The accord between the influential business and labor groups all but assured that the bipartisan group of senators would introduce their broad immigration legislation in the next few weeks. Their bill, which they have been meeting about several times a week since the November election, would provide a path to citizenship for the 11 million illegal immigrants already in the country.

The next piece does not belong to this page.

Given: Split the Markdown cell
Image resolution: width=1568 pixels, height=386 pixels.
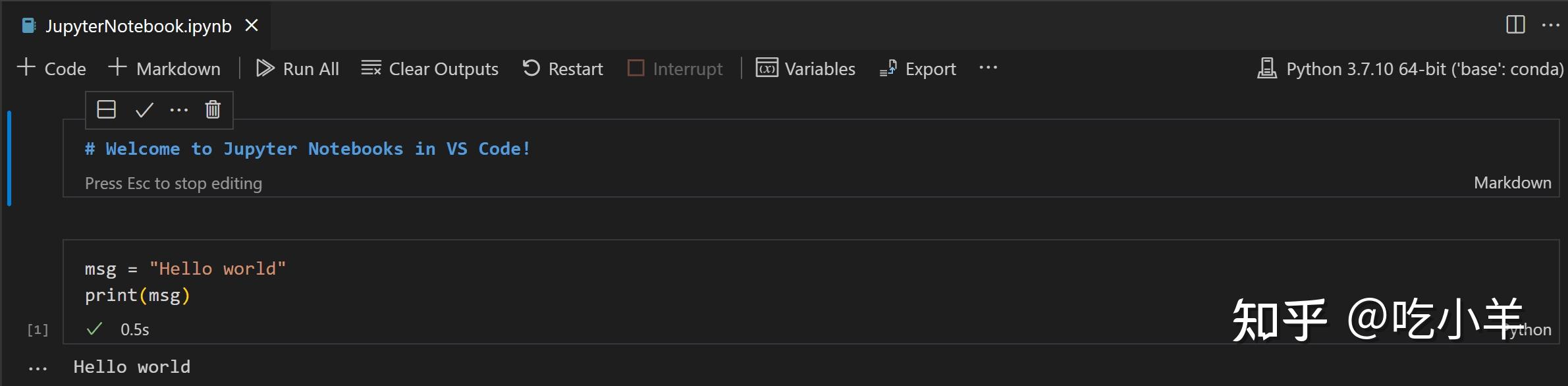Looking at the screenshot, I should click(x=106, y=109).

It would also take steps to secure the nation’s borders.

A similar bipartisan group in the House has been meeting on and off for nearly four years, and hopes to unveil its own immigration legislation shortly.

The agreement resolved what the pay level should be for low-skilled immigrants — often employed at hotels and restaurants or on construction projects — who could be brought in during labor shortages.

Labor groups wanted to ensure that guest workers would not be paid less than the median wage in their respective industries, and the two sides compromised by agreeing that guest workers would be paid the higher of the prevailing industry wage as determined by the Labor Department or the actual employer wage.

Under the deal, guest workers would be allowed to pursue a path to citizenship and to change jobs after they arrived in the United States.

Another sticking point, involving the specific type of jobs that would be included in the guest worker program, was also resolved. Though low-skilled construction workers will be included in the visa program, construction unions persuaded the negotiators to exclude certain types of more skilled jobs — like crane operators and electricians — from the program, officials involved in the talks said.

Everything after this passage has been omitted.